Ir. Rosa – A Campanha da Fraternidade, nós como rede, consideramos uma conquista nossa, porque fizemos um abaixo-assinado. Faz três anos que estamos pedindo esta campanha. E, graças a Deus, nós conseguimos neste ano que é a Copa, porque para nós é como uma preparação também, como uma conscientização que já ajuda na Copa. Os dados que têm saído durante as Copas, desde a África até a Alemanha, os dados que têm saído são coisas horrorosas em questão do tráfico. Então, isso tem sido para nós um trabalho, mas nós tomamos isso também como um trabalho da rede, que foi pedido, foi lutado, foi conquistado. Então, para nós, trabalhar na campanha faz parte do trabalho da rede porque nós lutamos por ele.

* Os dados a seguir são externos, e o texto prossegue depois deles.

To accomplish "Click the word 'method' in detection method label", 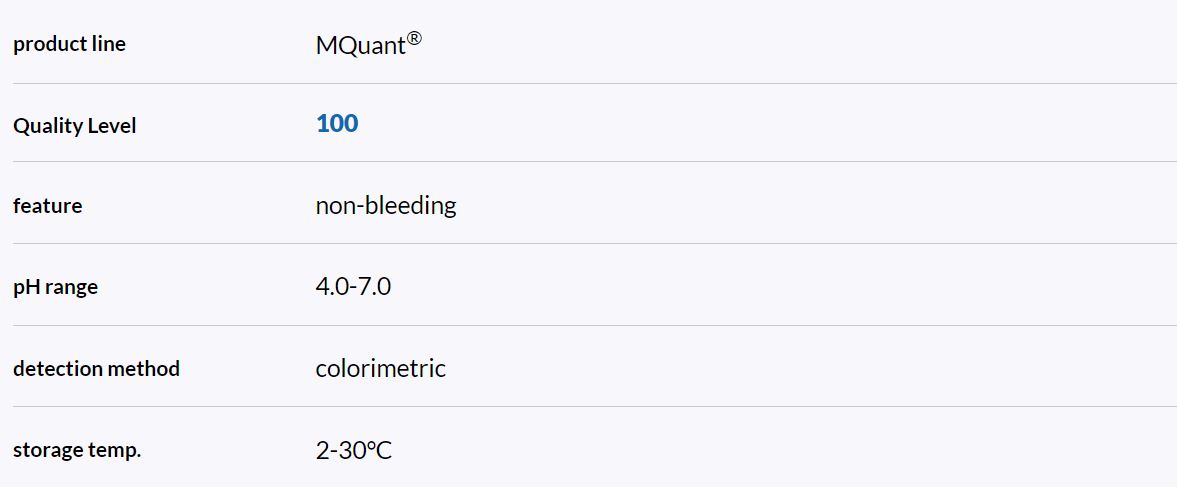I will coord(146,369).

Ir Anajar – É um trabalho muito maior, a nível de Igreja, de CNBB [Conferência Nacional dos Bispos do Brasil]. Na verdade, a vida religiosa tem uma dimensão profética. Essa preocupação, tendo visto o que já estava acontecendo, convoca a Igreja toda para que se mobilize nesse momento. É toda uma prevenção para tentar evitar que o mal se torne maior. Eu vejo a Igreja responsável pelo seu rebanho, capaz de sensibilizar o maior número de pessoas. Mínimos convites, os mais bem intencionados, podem trazer por trás deles uma situação muito mais perigosa. Mesmo porque o maior fornecedor de mulheres para a Europa é o Brasil. São mulheres entre 20 e 24 anos, mais adultas. E o grande fornecedor de mulheres para a América Latina também é o Brasil, sobretudo mais jovens, e elas vão pelas fronteiras com facilidade. Então, é preciso prestar atenção no nosso grande potencial como cristão. A Igreja também presta atenção nisso com uma atitude concreta, que é a Campanha da Fraternidade.